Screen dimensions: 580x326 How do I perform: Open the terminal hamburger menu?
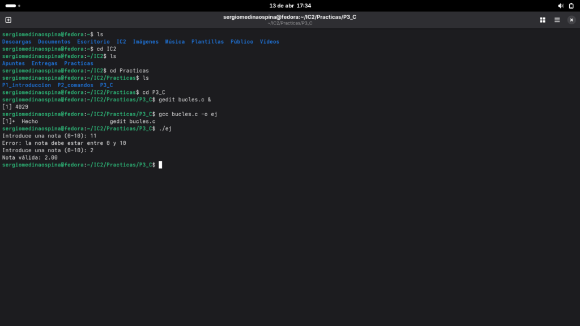tap(557, 20)
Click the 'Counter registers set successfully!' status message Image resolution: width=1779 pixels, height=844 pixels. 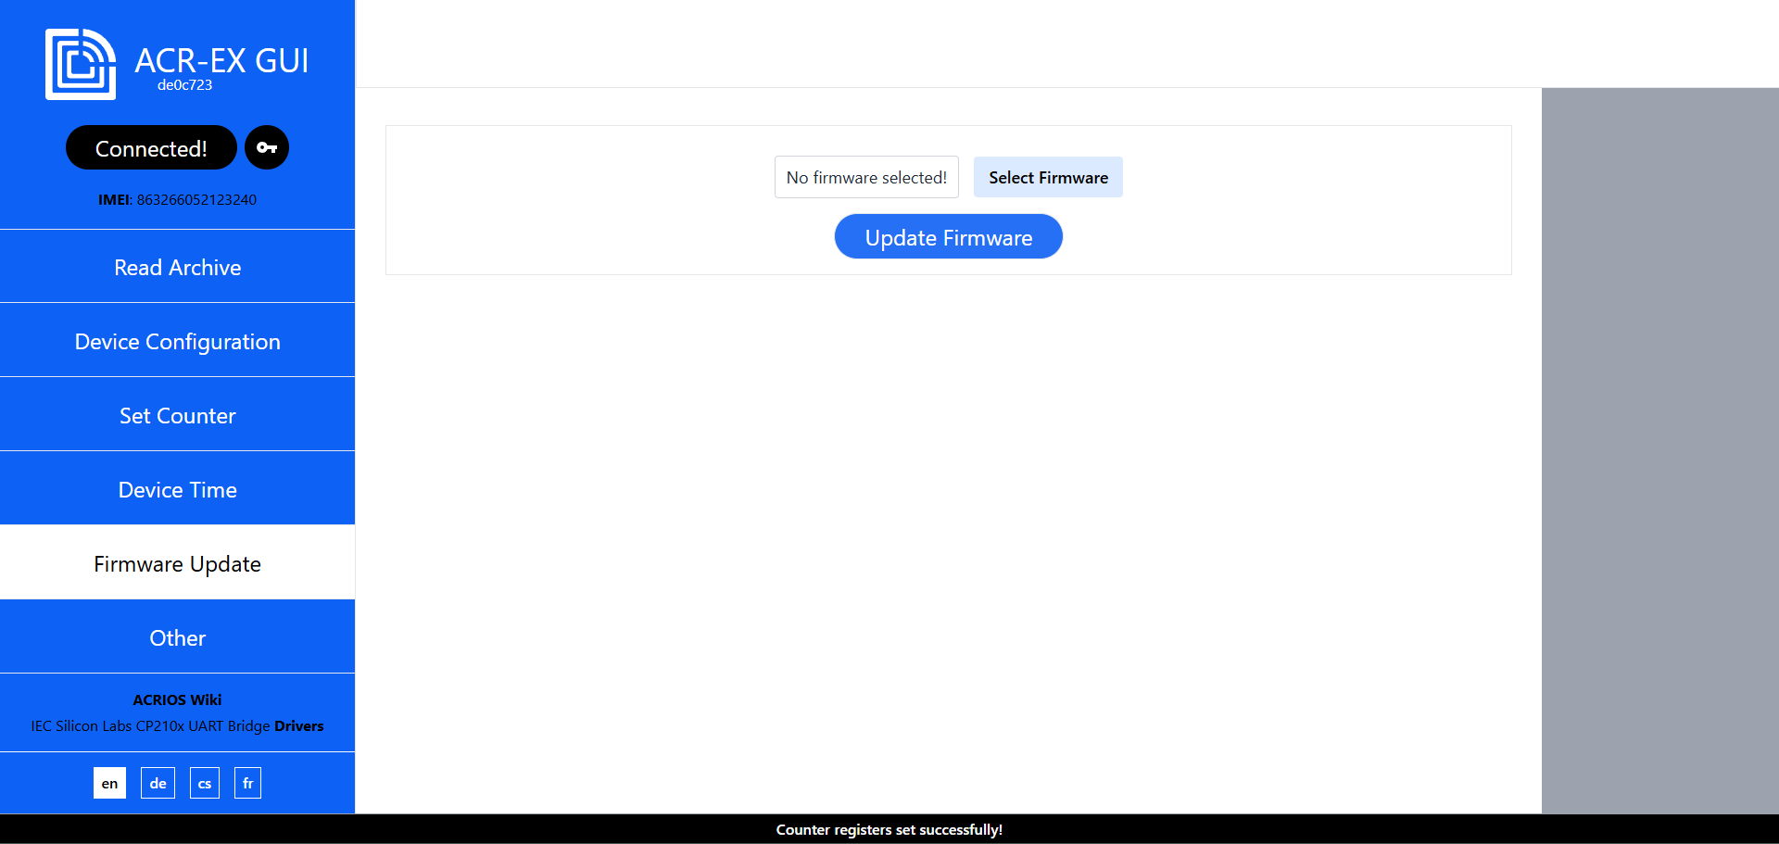coord(890,830)
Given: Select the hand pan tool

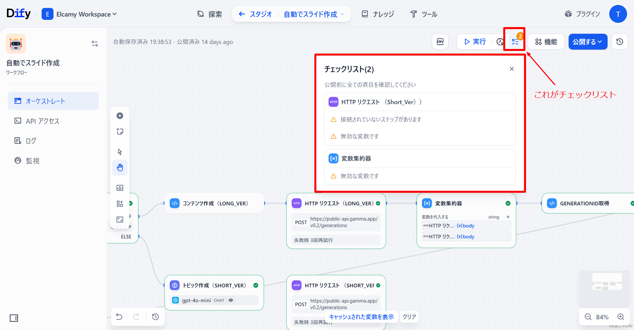Looking at the screenshot, I should pos(120,168).
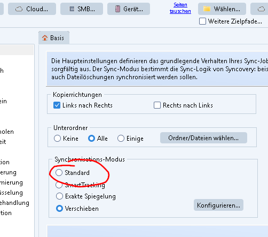Click the cloud icon on Cloud button

(19, 9)
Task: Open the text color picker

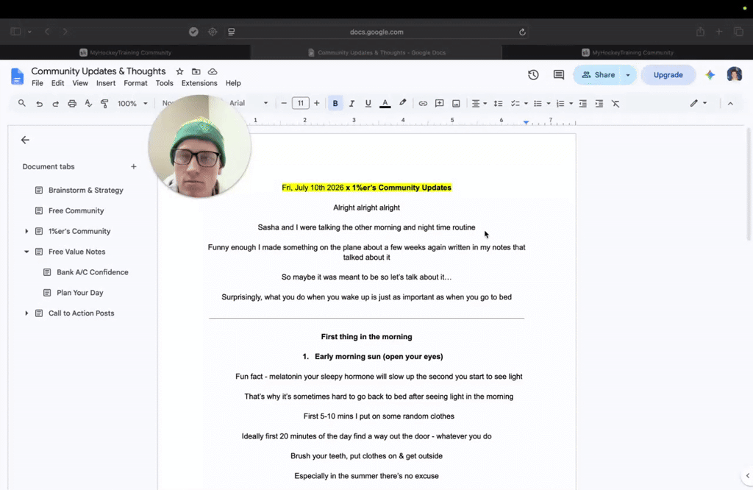Action: pyautogui.click(x=385, y=103)
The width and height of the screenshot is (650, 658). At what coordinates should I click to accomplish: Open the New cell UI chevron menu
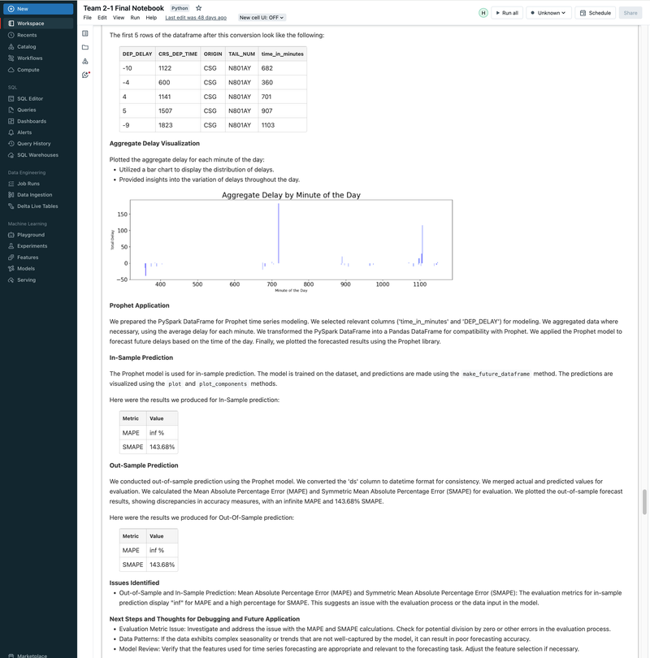click(280, 16)
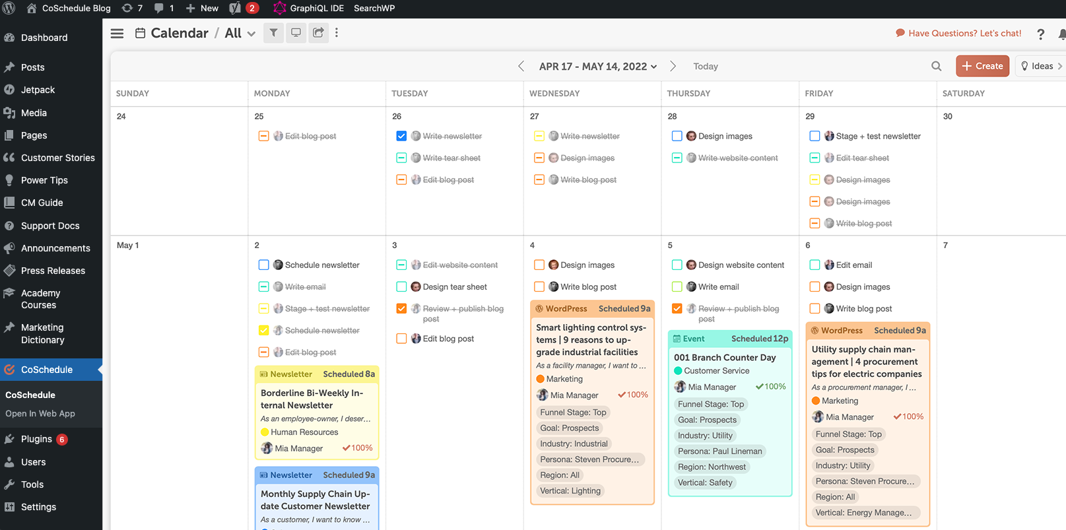Viewport: 1066px width, 530px height.
Task: Open the three-dot more options menu
Action: tap(337, 33)
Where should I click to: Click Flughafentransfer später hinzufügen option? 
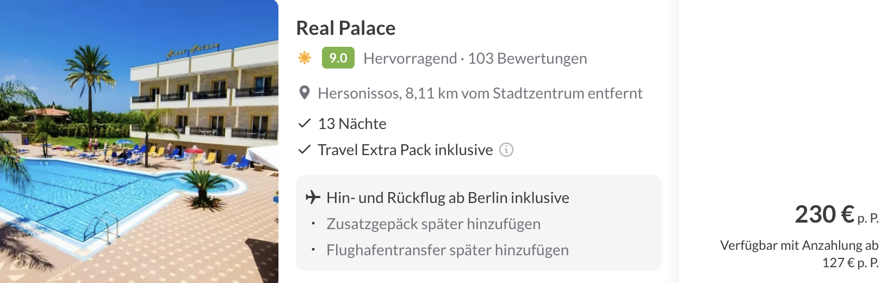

________________________________________

### [PROMPT]
Exactly the lines from the one with "The width and" through the end of the records are to be repeated, both ends included, and pictures are to be omitted.

### [YOUR RESPONSE]
The width and height of the screenshot is (650, 658). At what coordinates should I click to accomplish: Open the New cell UI chevron menu
click(280, 16)
Viewport: 1066px width, 530px height.
Task: Open the three-dot more options menu
Action: tap(337, 33)
Where should I click to: Click Flughafentransfer später hinzufügen option? 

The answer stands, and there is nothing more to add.